[Problem description]
Write out every record in full, keeping each character exactly as it is.
***** Extracted records
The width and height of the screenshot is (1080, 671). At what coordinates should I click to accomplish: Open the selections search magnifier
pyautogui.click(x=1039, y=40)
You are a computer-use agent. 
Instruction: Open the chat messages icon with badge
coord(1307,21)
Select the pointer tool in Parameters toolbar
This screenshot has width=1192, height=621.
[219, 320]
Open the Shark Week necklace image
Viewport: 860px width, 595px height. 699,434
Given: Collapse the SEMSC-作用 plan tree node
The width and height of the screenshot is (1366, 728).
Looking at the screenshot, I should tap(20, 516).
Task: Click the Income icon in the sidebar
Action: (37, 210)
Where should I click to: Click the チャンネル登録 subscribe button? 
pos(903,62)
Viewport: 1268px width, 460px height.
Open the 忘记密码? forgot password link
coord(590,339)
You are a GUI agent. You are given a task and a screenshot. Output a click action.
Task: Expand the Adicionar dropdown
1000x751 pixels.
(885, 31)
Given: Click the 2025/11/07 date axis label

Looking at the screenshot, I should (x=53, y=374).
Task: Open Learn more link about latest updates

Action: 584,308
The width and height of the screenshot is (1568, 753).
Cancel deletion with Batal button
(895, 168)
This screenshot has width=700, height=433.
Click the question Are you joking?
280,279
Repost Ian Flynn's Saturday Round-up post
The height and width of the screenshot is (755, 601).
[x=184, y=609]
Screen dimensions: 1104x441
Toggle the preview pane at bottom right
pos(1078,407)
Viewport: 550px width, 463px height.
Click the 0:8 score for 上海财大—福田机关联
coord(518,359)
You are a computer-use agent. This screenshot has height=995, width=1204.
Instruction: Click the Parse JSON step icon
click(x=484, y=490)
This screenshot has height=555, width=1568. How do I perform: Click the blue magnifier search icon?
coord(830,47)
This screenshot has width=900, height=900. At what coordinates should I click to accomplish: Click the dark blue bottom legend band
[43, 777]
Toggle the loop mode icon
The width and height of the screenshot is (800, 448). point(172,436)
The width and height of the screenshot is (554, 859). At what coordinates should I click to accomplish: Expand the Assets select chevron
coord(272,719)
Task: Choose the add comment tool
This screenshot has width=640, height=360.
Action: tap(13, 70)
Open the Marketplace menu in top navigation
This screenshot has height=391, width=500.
**********
[Answer to the exercise]
The width and height of the screenshot is (1080, 671). At what coordinates should I click to accomplish: Open the selections search magnifier
pyautogui.click(x=1039, y=40)
You are a computer-use agent. 
Instruction: Open the chat messages icon with badge
coord(1307,21)
Select the pointer tool in Parameters toolbar
This screenshot has width=1192, height=621.
[219, 320]
Open the Shark Week necklace image
Viewport: 860px width, 595px height. 699,434
Given: Collapse the SEMSC-作用 plan tree node
The width and height of the screenshot is (1366, 728).
Looking at the screenshot, I should tap(20, 516).
Task: Click the Income icon in the sidebar
Action: (37, 210)
Where should I click to: Click the チャンネル登録 subscribe button? 
pos(903,62)
Viewport: 1268px width, 460px height.
Open the 忘记密码? forgot password link
coord(590,339)
You are a GUI agent. You are given a task and a screenshot. Output a click action.
Task: Expand the Adicionar dropdown
1000x751 pixels.
(885, 31)
Given: Click the 2025/11/07 date axis label

Looking at the screenshot, I should (x=53, y=374).
Task: Open Learn more link about latest updates

Action: 584,308
The width and height of the screenshot is (1568, 753).
Cancel deletion with Batal button
(895, 168)
This screenshot has width=700, height=433.
Click the question Are you joking?
280,279
Repost Ian Flynn's Saturday Round-up post
The height and width of the screenshot is (755, 601).
[x=184, y=609]
Screen dimensions: 1104x441
Toggle the preview pane at bottom right
pos(1078,407)
Viewport: 550px width, 463px height.
Click the 0:8 score for 上海财大—福田机关联
coord(518,359)
You are a computer-use agent. This screenshot has height=995, width=1204.
Instruction: Click the Parse JSON step icon
click(x=484, y=490)
This screenshot has height=555, width=1568. How do I perform: Click the blue magnifier search icon?
coord(830,47)
This screenshot has width=900, height=900. At what coordinates should I click to accomplish: Click the dark blue bottom legend band
[43, 777]
Toggle the loop mode icon
The width and height of the screenshot is (800, 448). point(172,436)
The width and height of the screenshot is (554, 859). At what coordinates should I click to accomplish: Expand the Assets select chevron
coord(272,719)
Task: Choose the add comment tool
This screenshot has width=640, height=360.
Action: tap(13, 70)
Open the Marketplace menu in top navigation
This screenshot has height=391, width=500.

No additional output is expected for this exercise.